Price Waterhouse LLP says U.S. companies would conduct more environmental audits if they were assured the results would not be used to penalize them.
A Price Waterhouse survey of 369 companies, including oil and chemical firms, found nearly two thirds of the companies that perform environmental audits would expand such programs if penalties were eliminated for problems the companies themselves identified, reported, and corrected.
Among the companies that do not perform audits, 20% fear audit information could be somehow be used against them. The Environmental Protection Agency recently issued an interim policy that will ease, and in some cases eliminate, penalties for companies that voluntarily disclose audit findings.
FURTHER FINDINGS
Price Waterhouse said 75% of the companies it surveyed perform environmental audits. Of those, 9% said their audit findings had been involuntarily discovered or disclosed, and 12% said audit results they had provided voluntarily had been used for enforcement against them.

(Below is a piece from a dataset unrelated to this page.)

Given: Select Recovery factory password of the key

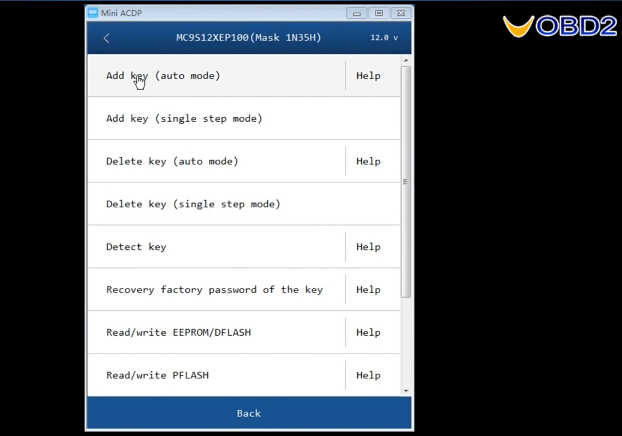Looking at the screenshot, I should point(214,290).
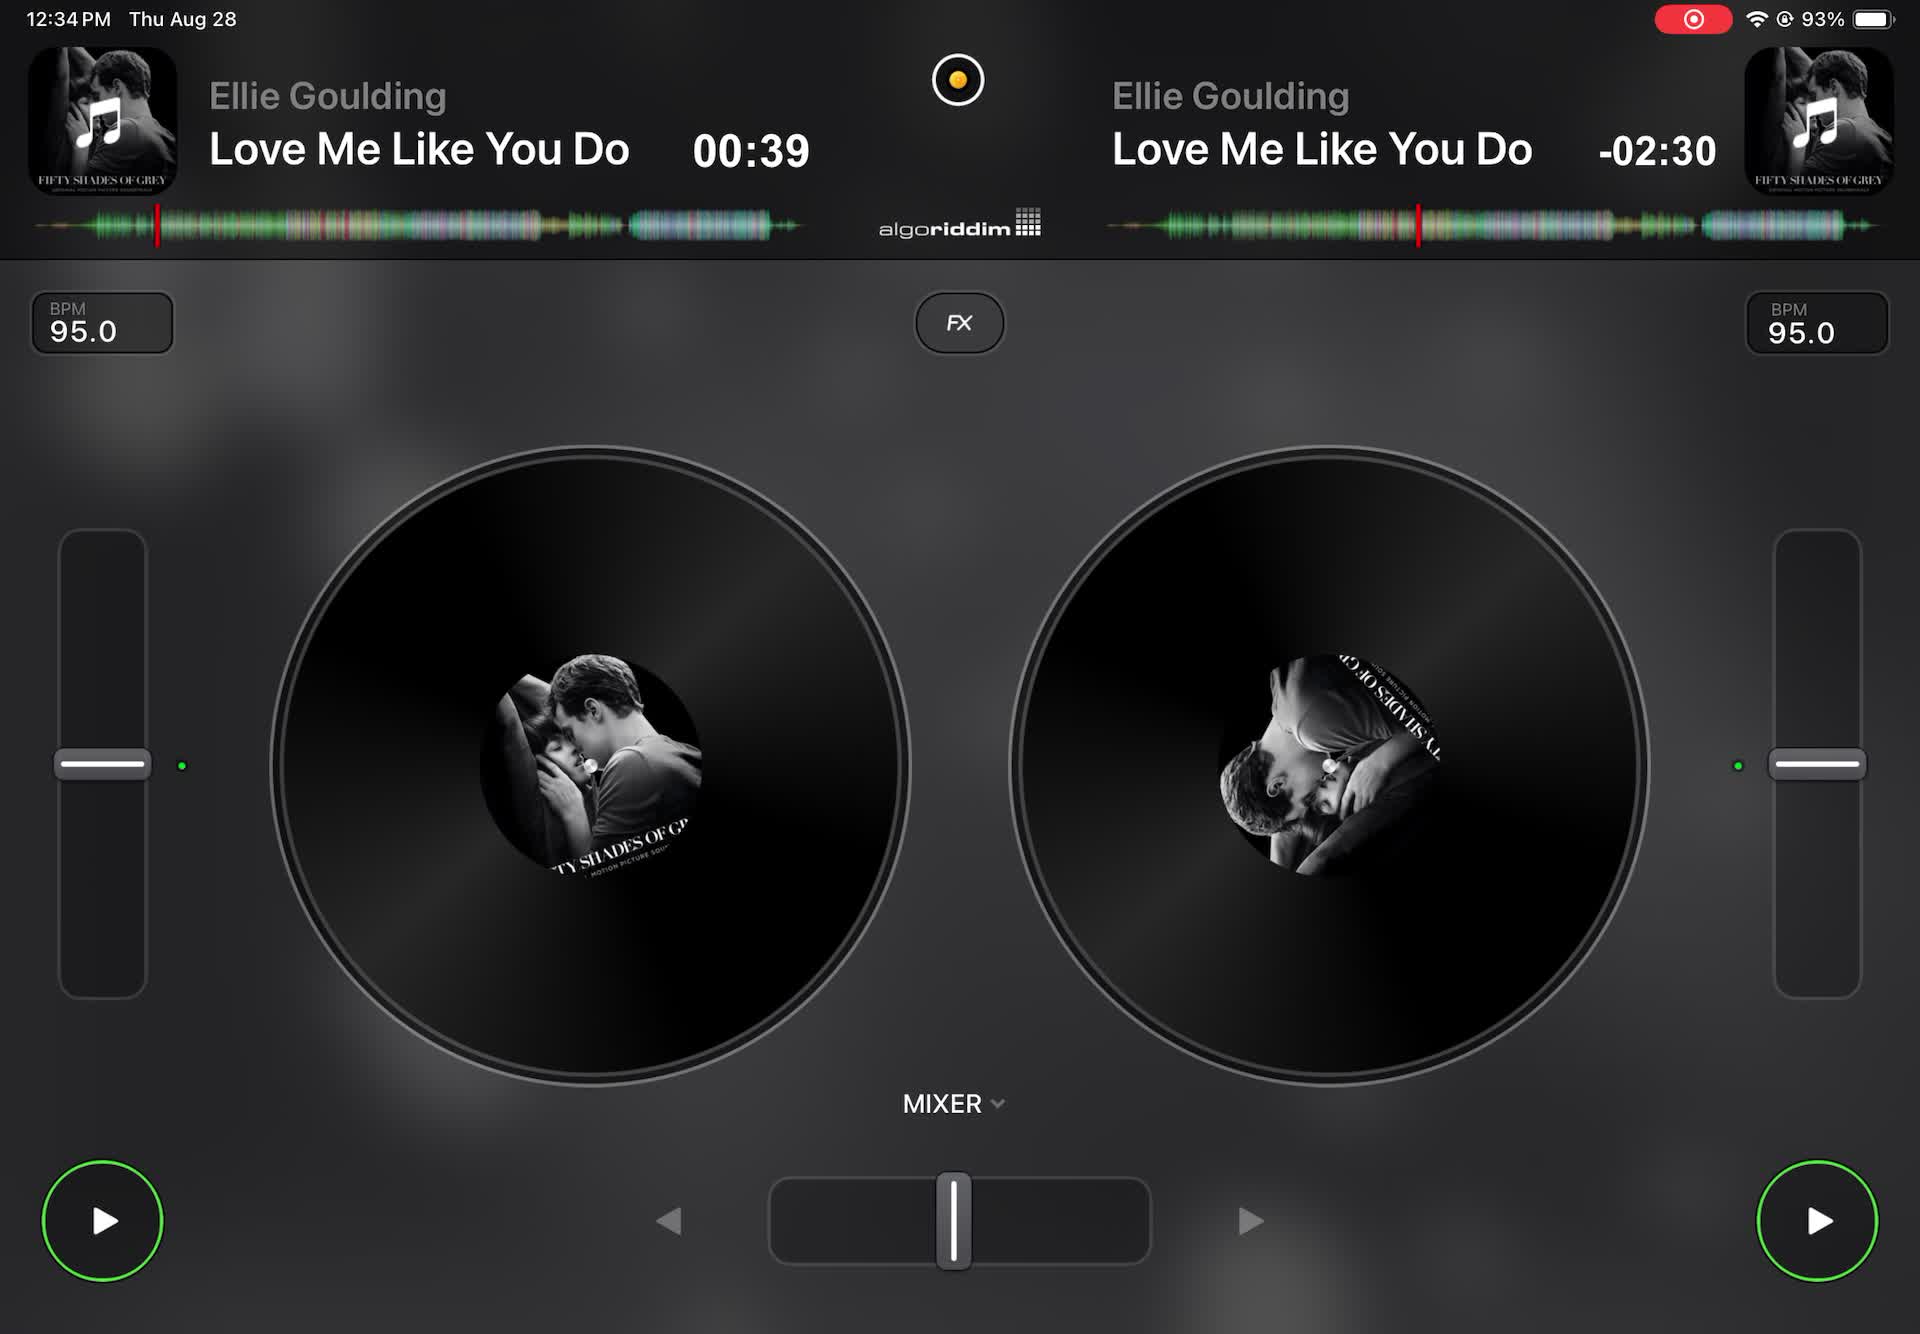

The survey found 90% of the firms that conduct audits said they do so for good business or environmental assurance reasons or because they wish to improve the company's overall environmental management program. The rest perform audits in response to a 1986 EPA auditing policy statement.
Most of the companies that do not conduct environmental audits said their products and processes do not have significant environmental effects.
MANAGEMENT'S RESPONSE
The Compliance Management and Policy Group, a coalition of major companies and trade associations, said the Price Waterhouse study confirms what it has known all along: "Current environmental enforcement policies discourage more voluntary action by companies."

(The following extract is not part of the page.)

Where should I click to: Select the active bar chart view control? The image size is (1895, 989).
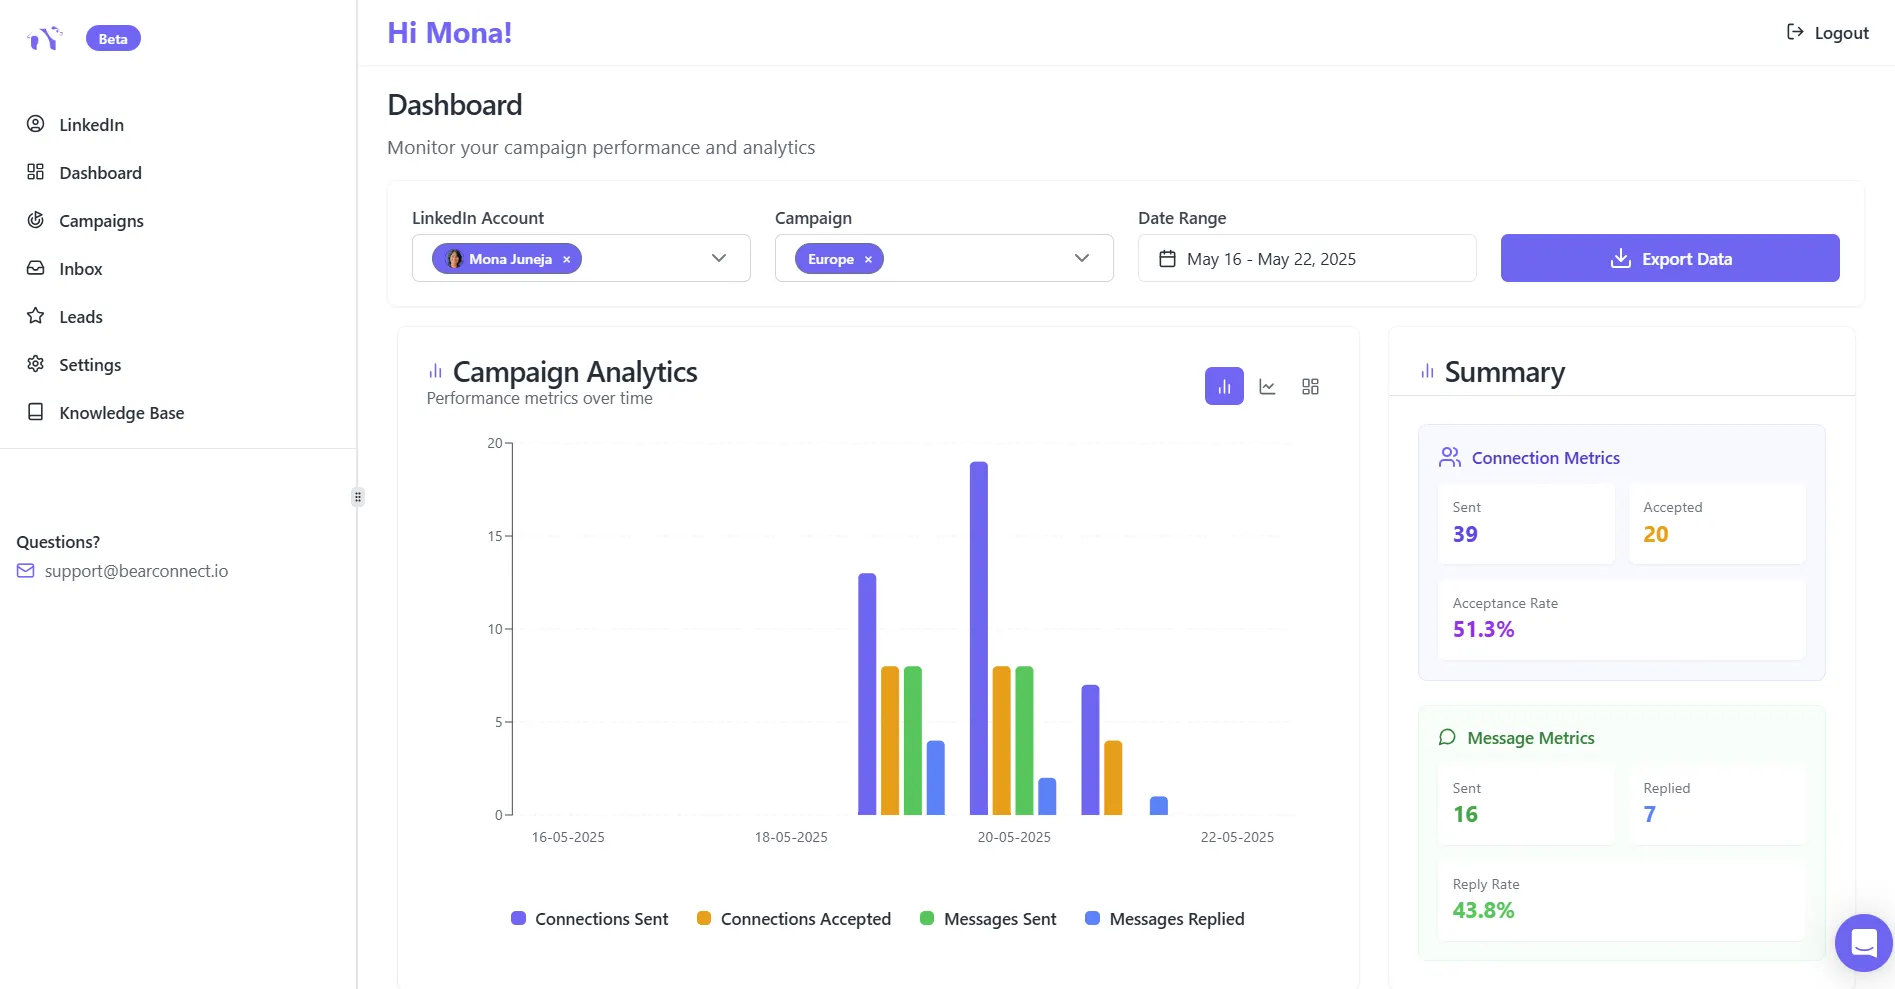click(x=1223, y=386)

The coalition said internal environmental audits are most valuable when a company knows it will be able to act on the audit's findings without being punished after the fact by a government agency
"The Price Waterhouse survey shows there would be less resistance within companies to sufficiently fund the programs if the risk of punishment were not there. More resources would go toward compliance assurance."
The group said EPA!s interim policy is a step in the right direction, "but it has such narrow coverage that good companies will continue to be punished for being good. Meanwhile, chronic violators go unpunished.
Bills are awaiting action in Congress to limit EPA's ability to punish companies that voluntarily conduct audits, then correct and disclose violations.